Village in Suffolk, England

Stoke-by-Nayland is a village and civil parish in the Babergh district, in the county Suffolk, England, close to the border with Essex. The parish includes the village Withermarsh Green and the hamlets Thorington Street and Scotland Street. The village has many cottages and timber-framed houses, all surrounding a recreation field. Possibly once the site of a monastery, the civil parish had a population of 703 at the 2001 Census, falling to 682 at the 2011 Census.

==History==
The village was first recorded on 946 in the will of Ælfgar, an earl, where he endowed land to a community in the village, possibly a monastery.

===St Mary's Church===

The church was rebuilt in the 15th century and renovated in 1865. It appears several times in John Constable's paintings, though not always in the right place. The most notable feature is the red-brick tower; completed at around 1470 and surmounted by stone spires. Its buttresses are laced with canopied image niches. On its northern side is a Tudor porch, but the south porch, the main entrance, was entirely refaced by the Victorians.
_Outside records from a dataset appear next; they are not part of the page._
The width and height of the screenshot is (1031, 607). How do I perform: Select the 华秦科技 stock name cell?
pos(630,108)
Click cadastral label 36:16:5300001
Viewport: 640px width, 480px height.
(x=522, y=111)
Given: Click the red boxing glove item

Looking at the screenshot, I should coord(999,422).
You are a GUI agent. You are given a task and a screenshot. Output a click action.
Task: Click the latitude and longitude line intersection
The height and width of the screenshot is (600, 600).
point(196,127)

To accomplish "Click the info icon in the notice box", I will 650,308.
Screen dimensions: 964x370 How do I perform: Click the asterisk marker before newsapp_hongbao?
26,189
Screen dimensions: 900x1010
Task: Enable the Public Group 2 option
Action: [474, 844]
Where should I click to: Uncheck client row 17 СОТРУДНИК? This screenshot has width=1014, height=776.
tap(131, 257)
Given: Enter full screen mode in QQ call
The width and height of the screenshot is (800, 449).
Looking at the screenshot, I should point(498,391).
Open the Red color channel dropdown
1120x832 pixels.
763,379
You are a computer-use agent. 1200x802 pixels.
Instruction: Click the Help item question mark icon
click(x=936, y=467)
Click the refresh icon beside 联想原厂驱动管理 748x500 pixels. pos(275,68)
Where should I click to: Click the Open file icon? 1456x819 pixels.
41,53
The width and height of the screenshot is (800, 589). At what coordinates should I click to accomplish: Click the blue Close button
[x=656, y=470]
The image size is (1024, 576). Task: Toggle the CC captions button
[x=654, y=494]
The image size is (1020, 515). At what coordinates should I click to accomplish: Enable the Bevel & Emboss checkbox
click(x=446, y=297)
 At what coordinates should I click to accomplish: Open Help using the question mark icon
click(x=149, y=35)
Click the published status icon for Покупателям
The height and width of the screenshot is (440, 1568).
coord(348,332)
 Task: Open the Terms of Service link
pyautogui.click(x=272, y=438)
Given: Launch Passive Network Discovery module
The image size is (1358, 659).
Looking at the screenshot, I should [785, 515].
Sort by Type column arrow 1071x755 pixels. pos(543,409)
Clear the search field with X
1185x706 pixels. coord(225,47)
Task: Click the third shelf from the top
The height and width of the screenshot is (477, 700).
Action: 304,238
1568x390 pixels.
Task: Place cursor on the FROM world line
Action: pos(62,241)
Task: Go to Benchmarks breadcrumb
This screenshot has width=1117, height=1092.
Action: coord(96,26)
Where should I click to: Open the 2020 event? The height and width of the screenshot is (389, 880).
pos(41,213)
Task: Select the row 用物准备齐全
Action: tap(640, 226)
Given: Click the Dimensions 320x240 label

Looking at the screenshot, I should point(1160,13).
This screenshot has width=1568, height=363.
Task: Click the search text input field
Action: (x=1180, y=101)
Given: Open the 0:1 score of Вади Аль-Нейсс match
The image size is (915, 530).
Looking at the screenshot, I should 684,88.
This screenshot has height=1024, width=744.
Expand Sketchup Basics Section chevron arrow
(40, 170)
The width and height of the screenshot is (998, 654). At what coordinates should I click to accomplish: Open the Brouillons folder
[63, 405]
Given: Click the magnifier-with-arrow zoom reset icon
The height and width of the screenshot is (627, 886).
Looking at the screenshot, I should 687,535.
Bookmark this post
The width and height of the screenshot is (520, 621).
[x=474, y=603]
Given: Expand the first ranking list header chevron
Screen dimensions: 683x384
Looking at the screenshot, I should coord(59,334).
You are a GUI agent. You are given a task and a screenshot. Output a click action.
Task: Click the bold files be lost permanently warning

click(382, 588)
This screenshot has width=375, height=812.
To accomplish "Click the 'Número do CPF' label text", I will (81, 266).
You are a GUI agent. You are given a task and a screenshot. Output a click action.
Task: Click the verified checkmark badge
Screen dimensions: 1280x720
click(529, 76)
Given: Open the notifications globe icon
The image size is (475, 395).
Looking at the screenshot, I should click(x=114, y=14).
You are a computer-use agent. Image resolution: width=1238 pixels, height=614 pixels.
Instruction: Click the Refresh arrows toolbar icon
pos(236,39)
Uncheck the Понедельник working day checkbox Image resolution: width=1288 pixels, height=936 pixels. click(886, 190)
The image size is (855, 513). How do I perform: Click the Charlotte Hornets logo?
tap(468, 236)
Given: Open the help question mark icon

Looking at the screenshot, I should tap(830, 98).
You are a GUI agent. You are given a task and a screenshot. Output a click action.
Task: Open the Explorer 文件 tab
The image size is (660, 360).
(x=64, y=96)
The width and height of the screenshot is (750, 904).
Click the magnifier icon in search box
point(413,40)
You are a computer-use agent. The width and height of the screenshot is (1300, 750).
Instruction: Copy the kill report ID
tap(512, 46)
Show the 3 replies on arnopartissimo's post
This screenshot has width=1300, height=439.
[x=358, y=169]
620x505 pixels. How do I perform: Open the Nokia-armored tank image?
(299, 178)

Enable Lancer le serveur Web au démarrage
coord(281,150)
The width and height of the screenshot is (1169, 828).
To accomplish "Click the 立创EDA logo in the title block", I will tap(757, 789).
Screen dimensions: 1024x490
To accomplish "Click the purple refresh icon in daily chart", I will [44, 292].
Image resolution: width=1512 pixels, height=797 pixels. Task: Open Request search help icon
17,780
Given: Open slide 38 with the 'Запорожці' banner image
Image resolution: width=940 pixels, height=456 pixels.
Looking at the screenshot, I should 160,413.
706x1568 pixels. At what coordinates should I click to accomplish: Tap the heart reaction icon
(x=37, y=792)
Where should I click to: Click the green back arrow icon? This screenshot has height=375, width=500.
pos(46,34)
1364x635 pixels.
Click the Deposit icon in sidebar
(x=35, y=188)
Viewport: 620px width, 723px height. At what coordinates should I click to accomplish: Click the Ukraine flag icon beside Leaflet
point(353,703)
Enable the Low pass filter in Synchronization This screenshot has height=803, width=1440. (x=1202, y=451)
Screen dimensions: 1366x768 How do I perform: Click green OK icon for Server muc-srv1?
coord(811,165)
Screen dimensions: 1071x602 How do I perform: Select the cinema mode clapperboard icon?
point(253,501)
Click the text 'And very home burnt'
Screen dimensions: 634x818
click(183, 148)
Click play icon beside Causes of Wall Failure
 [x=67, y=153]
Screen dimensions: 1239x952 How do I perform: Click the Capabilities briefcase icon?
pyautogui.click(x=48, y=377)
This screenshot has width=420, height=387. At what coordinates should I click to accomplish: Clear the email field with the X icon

However, the windows and corbels reveal it to be one of the earliest parts of the church, an early-14th-century addition of two storeys to the building that was then replaced in the late 15th century. The tower is 126 feet (38 metres) high to the pinnacles. Of note is a brass memorial to Lady Catherine Howard, nee Molyns, who was the great grandmother of both Anne Boleyn and Catherine Howard, the second and fifth wives of Henry VIII.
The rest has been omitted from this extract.